The Nuuk declaration and an agreement to cooperate in Search and Rescue efforts in the Arctic were signed. The Search and Rescue (SAR) agreement will strengthen cooperation between the Arctic states and improve the way Arctic countries respond to emergency calls in the region.

On behalf of Denmark, Lene Espersen expressed deep satisfaction with the results of the meeting. The  SAR agreement is ground-breaking in the annals of the Arctic Council, as it is the first legally-binding agreement negotiated under the auspices of the Council.

Sweden's Minister of Foreign Affairs, Carl Bildt, incoming chair of the Arctic Council, said that Arctic countries need enhanced cooperation on many future challenges, not the least being prevention, preparedness and response to oils spills. He said that during their chairmanship, Sweden will press forward with this on the agenda.

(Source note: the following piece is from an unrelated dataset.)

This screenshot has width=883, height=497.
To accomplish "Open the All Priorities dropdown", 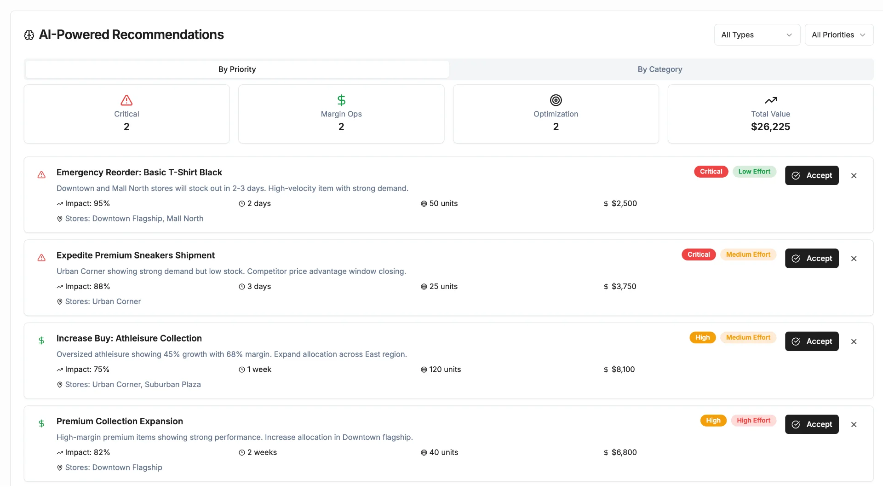I will 838,35.
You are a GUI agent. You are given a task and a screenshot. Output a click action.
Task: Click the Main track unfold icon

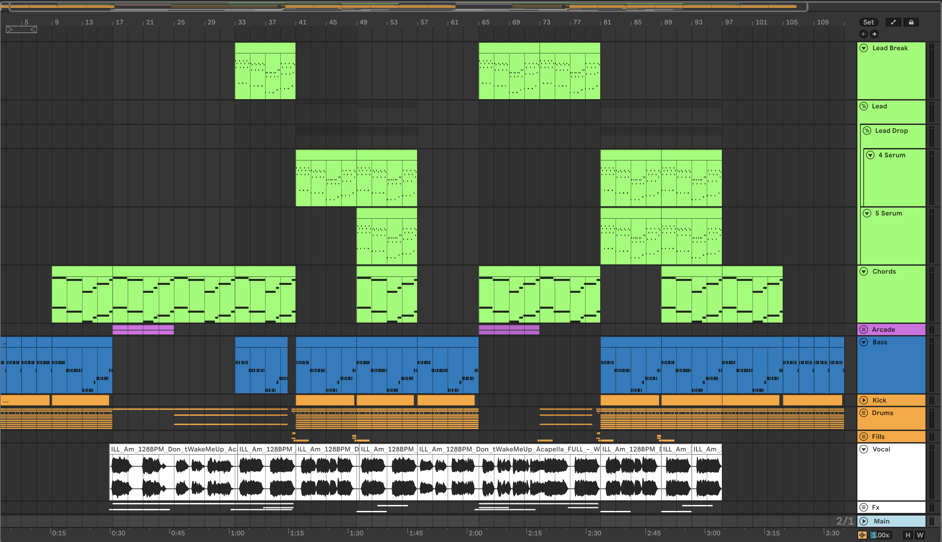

Major studies on environment released today show that climate change is having a more profound impact on the Arctic environment than previously understood. One of the Arctic Council Working Group studies shows that black carbon (soot), ground-level ozone, and methane may account for up to 40 percent of global warming in the Arctic.

A linked list of documents released during this  ministerial is available for your perusal. This list will  be updated during the days following this meeting on an as-needed basis. See also the Arctic Council Working Groups' own websites for more information.

The Ministers also decided to strengthen the Arctic Council by establishing a secretariat to increase the ability of the Council to address future challenges in the region. The secretariat will be located in Tromsø, Norway.